Task prompt: Set down, please, exactly the lines below that run from the line with "Task: Focus the Titlu input field" to the line with "Screen dimensions: 430x310", both lines included.

Records provided:
════════

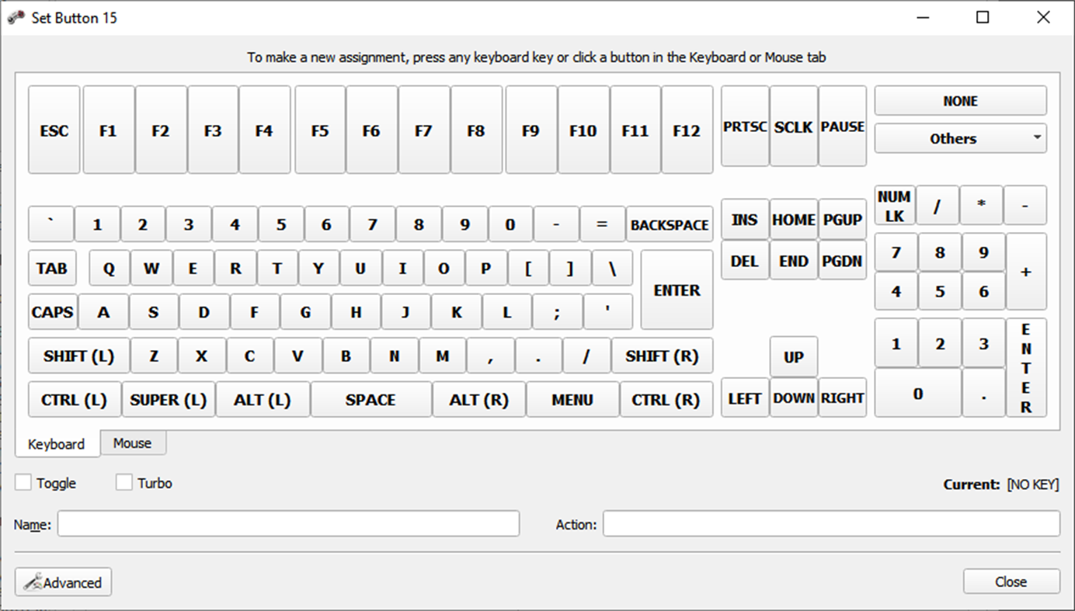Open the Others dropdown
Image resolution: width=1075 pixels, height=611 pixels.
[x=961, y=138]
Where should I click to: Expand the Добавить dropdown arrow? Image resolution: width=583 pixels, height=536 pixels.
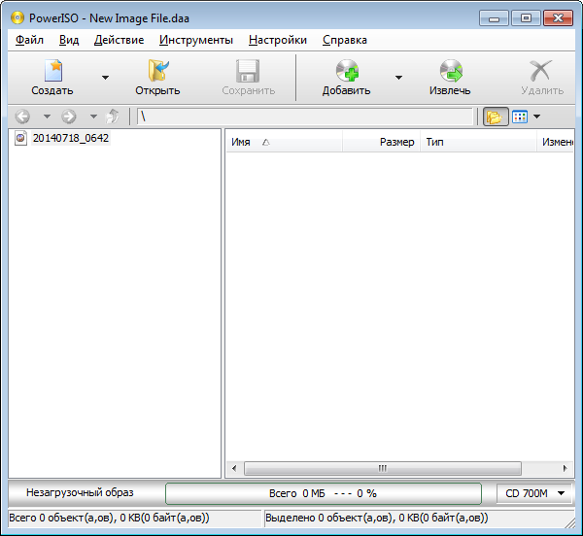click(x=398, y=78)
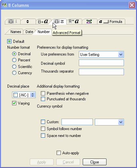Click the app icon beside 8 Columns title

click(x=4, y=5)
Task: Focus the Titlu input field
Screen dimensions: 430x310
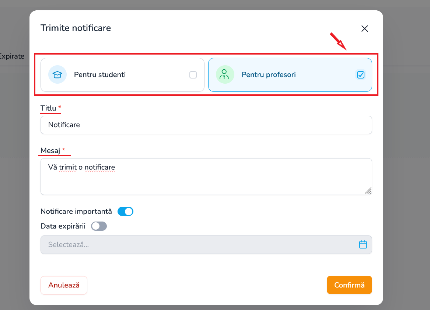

════════

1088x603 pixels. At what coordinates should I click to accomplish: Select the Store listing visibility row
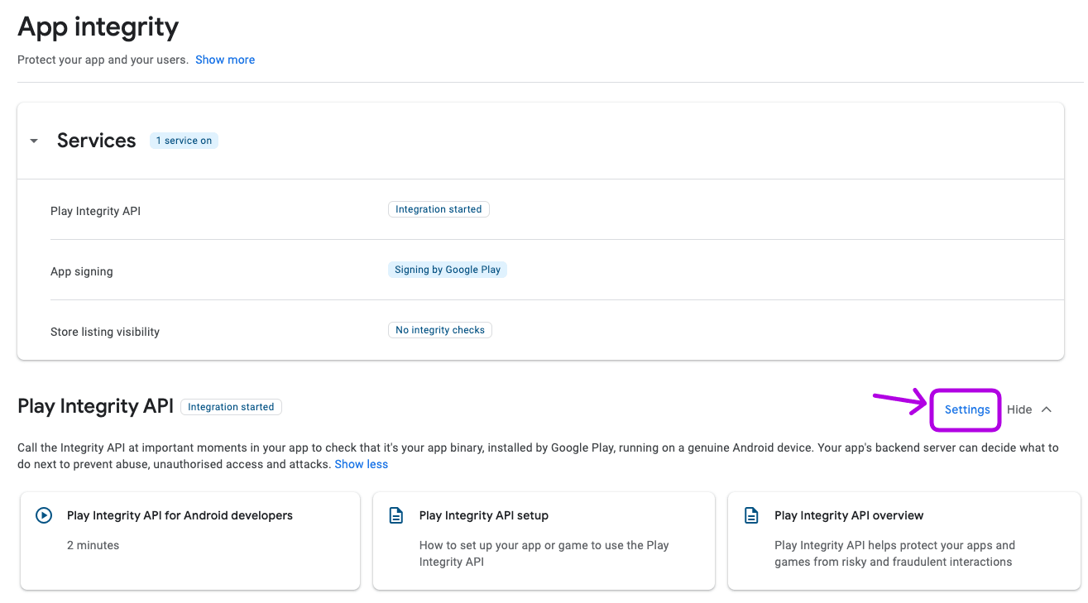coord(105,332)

════════

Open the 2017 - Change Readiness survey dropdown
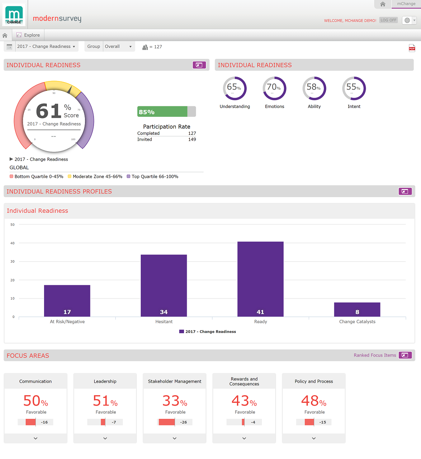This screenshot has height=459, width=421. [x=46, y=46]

════════

Answer box:
Task: Focus the Titlu input field
Screen dimensions: 430x310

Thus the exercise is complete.